## What you are asked to do
When you spot the word "width" in a line of the data below, copy that line.

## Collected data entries
Start of Block
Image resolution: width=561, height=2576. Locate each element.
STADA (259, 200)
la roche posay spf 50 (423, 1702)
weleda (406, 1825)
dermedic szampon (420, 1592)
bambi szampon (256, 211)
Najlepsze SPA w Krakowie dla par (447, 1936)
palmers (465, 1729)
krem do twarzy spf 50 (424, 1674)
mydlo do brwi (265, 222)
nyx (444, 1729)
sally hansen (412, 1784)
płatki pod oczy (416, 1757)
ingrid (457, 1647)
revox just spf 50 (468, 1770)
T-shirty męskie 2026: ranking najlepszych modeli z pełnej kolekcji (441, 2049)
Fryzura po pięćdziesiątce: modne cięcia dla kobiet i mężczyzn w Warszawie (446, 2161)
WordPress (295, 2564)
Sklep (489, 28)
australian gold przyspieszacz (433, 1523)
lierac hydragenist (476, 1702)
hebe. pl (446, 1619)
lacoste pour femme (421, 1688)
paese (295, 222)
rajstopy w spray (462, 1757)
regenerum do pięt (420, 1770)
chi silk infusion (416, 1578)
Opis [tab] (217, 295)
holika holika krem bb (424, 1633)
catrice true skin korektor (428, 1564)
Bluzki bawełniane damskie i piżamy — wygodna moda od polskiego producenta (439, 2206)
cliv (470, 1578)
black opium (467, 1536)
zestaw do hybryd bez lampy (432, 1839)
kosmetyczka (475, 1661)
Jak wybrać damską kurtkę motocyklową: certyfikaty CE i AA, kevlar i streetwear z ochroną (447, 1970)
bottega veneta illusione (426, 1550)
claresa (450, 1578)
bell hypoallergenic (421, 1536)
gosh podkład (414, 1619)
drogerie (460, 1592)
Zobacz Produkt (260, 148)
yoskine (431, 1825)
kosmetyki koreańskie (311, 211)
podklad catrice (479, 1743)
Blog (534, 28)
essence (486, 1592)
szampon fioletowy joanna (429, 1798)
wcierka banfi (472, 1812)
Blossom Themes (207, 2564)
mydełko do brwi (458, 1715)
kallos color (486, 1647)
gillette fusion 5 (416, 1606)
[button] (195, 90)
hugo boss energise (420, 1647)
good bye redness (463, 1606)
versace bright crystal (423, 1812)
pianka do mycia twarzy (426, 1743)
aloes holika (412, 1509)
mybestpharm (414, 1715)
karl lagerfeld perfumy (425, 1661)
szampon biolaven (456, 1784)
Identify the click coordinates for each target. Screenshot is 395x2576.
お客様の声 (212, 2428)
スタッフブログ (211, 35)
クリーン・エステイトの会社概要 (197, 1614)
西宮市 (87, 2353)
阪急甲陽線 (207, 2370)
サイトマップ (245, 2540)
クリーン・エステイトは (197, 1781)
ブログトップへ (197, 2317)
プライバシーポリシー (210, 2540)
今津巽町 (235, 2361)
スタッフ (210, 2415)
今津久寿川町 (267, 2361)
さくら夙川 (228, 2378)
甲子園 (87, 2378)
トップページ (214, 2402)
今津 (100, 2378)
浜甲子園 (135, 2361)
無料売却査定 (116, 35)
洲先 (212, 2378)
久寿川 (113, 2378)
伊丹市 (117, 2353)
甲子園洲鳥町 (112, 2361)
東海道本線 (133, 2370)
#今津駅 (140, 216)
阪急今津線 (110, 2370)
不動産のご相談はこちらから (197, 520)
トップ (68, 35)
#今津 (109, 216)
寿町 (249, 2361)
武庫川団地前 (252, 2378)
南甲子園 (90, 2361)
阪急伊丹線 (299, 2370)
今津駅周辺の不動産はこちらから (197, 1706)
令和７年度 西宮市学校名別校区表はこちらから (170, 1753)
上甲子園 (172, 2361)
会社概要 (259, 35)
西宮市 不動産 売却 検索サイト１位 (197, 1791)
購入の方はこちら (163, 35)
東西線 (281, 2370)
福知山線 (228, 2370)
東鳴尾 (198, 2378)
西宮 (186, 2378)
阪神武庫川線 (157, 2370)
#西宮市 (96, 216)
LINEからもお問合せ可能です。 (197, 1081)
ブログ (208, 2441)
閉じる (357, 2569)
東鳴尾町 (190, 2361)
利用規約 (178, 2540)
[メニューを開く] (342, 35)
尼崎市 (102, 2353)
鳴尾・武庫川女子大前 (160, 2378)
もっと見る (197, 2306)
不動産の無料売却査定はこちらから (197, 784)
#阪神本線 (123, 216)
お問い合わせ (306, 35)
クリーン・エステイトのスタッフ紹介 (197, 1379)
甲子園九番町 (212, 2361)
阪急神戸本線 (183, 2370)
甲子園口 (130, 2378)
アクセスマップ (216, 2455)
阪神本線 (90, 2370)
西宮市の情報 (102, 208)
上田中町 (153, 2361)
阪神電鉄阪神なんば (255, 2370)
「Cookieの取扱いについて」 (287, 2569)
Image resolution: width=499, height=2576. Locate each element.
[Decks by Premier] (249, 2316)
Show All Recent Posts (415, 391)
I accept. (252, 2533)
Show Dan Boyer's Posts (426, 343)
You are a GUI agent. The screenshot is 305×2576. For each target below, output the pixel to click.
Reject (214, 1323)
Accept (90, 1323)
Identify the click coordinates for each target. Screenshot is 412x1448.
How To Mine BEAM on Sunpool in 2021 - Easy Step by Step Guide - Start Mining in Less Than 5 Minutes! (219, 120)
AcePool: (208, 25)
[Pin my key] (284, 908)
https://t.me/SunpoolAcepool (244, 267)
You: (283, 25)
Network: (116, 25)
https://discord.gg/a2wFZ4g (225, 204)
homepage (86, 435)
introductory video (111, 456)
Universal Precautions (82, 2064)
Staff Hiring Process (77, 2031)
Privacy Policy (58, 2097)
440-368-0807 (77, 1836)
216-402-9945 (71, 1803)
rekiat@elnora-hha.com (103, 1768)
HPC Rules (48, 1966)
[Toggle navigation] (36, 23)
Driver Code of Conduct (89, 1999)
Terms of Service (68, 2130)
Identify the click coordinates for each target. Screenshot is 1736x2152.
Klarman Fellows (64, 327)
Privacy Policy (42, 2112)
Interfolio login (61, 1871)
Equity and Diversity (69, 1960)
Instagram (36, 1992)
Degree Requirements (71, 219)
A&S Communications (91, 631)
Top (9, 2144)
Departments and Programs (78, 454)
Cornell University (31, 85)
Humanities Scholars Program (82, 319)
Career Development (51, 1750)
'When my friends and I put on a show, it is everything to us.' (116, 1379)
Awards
End of Block
## Answer box
Image resolution: width=561, height=2576. Locate each element.
Image resolution: width=499, height=2576. Locate each element.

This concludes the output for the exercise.